On the basketball court in the 1970s, Bruce Sheen was a dominant player at La Salle Secondary School, St. Lawrence College and in men’s leagues across Ontario.
When he played for the St. Lawrence Big Blue, he used his tall frame to battle for balls under the basket and his size and skills earned him the Ontario Colleges Athletic Association scoring championship all four years he played.
Now Sheen, who will turn 65 in June, is in the midst of another battle: the early onset of Alzheimer’s disease.
Sheen, along with other local athletes and coaches — Brad McFarlane, Ken Tallack, Gord McLellan and Adrien “Tic” Langlois — were introduced on Tuesday at the Kingston and District Sports Hall of Fame annual luncheon at the Invista Centre.
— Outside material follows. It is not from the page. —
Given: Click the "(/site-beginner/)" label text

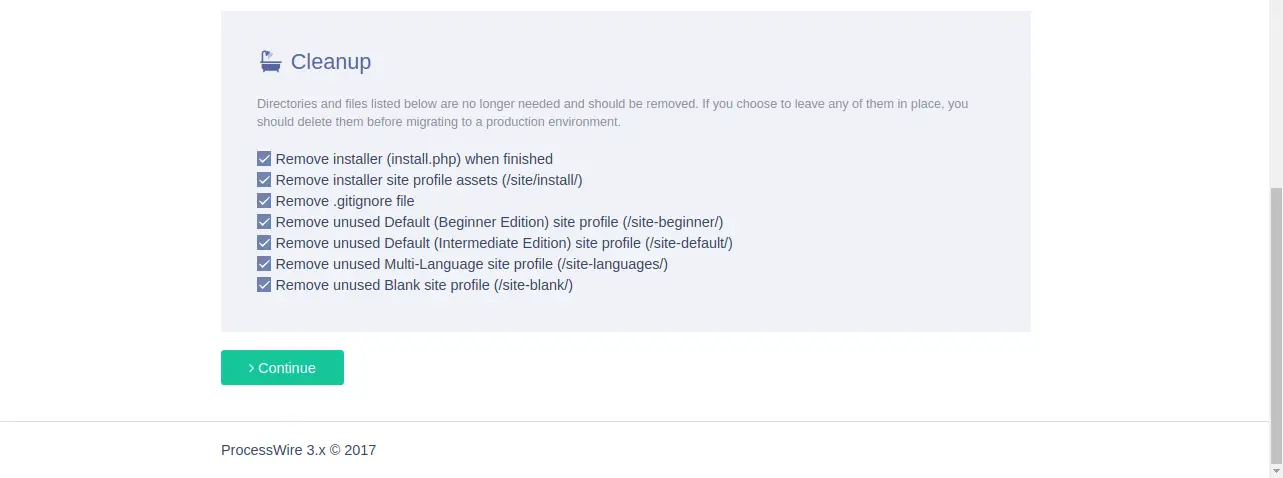Looking at the screenshot, I should pos(668,222).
Sheen’s son Van agreed to open up about his father’s disease and how the family is coping with Bruce’s Alzheimer’s, which was diagnosed more than three years ago.
“We’re all super happy with how he’s dealing with it.” Van said. “All the humour is still there, all those old memories. When he runs into the guys at these sporting events, he knows all of them and what sport they played. The challenges are all about what happened today, stuff like that.
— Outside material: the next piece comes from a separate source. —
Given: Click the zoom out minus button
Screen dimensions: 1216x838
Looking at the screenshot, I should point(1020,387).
“We’re just really proud of him for doing really good and keeping the physical exercise going with big daily walks and socializing. Sometimes he tries to tell a story, but it doesn’t quite come out, but he’s got his happy self and sense of humour there.”
Sheen said his future induction is an “absolute honour.”
“It doesn’t hurt,” Sheen said about his battle with Alzheimer’s disease. “It just gets me a bit mixed up. That’s why he [Van] is always here.”
“My dad does benefit from a really good support network,” Van said. “My stepmom Shelley [Mackenzie] is a fantastic caregiver. There’s also my brother and I and my mom [Terrie], my dad’s ex-wife, who wherever we can help Shelley, we’ll be there.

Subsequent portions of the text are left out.